歌舞伎で風紀が乱れる?江戸時代に歌舞伎や相撲が”危険視”されていた理由【後編】 (1/4ページ)
女相撲に力士くずれ
【前編】では、江戸時代の歌舞伎に対する規制やさまざまな興行について説明しました。
歌舞伎で風紀が乱れる?江戸時代に歌舞伎や相撲が”危険視”されていた理由【前編】本稿では、そうした芸能ジャンルと無頼者との関わりなどについて見ていきましょう。
前編で相撲の話をしましたが、江戸時代には女性力士による女相撲の興行もあり、江戸では女性と盲人の相撲が人気を博しています。
女性力士も体格が立派だったようで、『仕掛人 藤枝梅安』に登場する音羽の半右衛門の妻・おくらが、「まるで女相撲を見るような大女」と紹介されるシーンがあります。

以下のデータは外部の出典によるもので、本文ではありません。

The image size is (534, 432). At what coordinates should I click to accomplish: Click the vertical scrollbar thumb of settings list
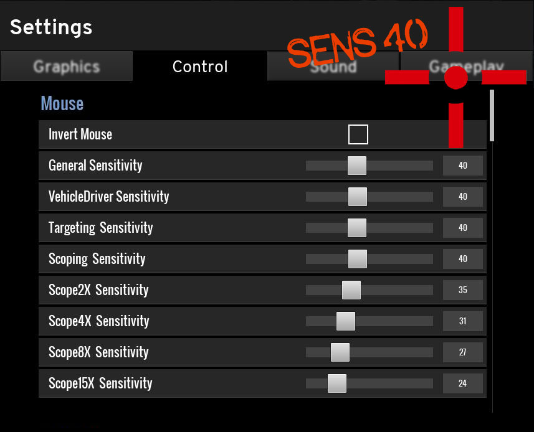pos(492,116)
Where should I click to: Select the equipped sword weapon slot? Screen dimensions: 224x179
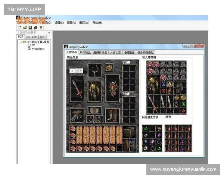click(x=77, y=88)
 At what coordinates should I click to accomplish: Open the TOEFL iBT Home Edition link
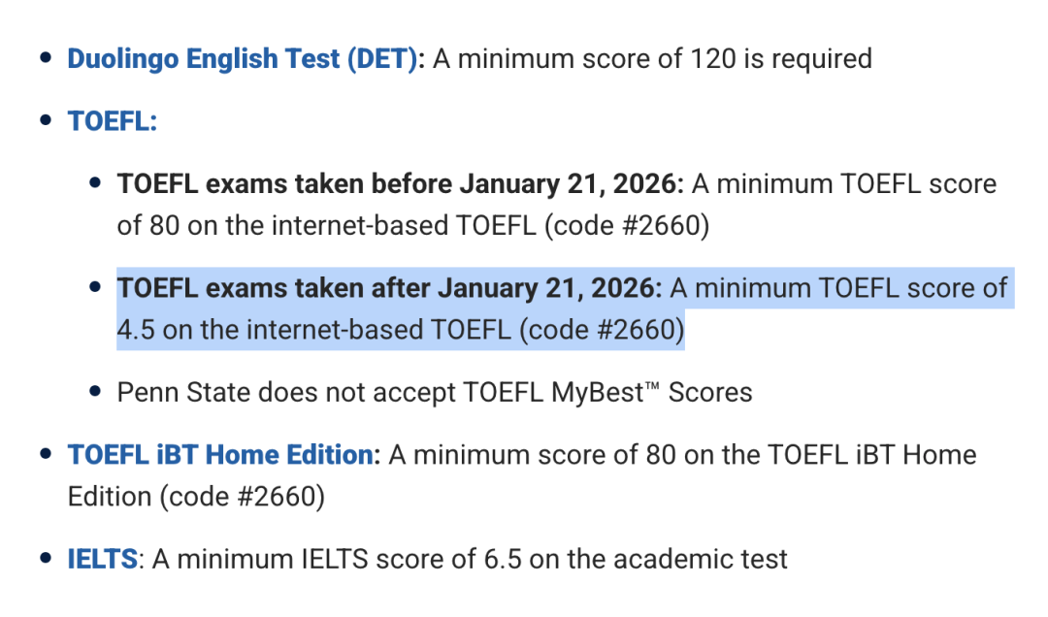[221, 455]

相撲は吉原遊廓・歌舞伎と並ぶ「江戸の三大娯楽」で、活躍すれば江戸のスターとして持てはやされました。
しかし、夢破れて国に戻る力士くずれもおり、それが腕力を買われて博徒の一員になって、賭場の用心棒になったりケンカに駆り出されたりすることもあったようです。
そういえば飯岡助五郎や勢力富五郎など力士出身の著名な博徒も多く、相撲と博徒が紙一重だったのがうかがい知れますね。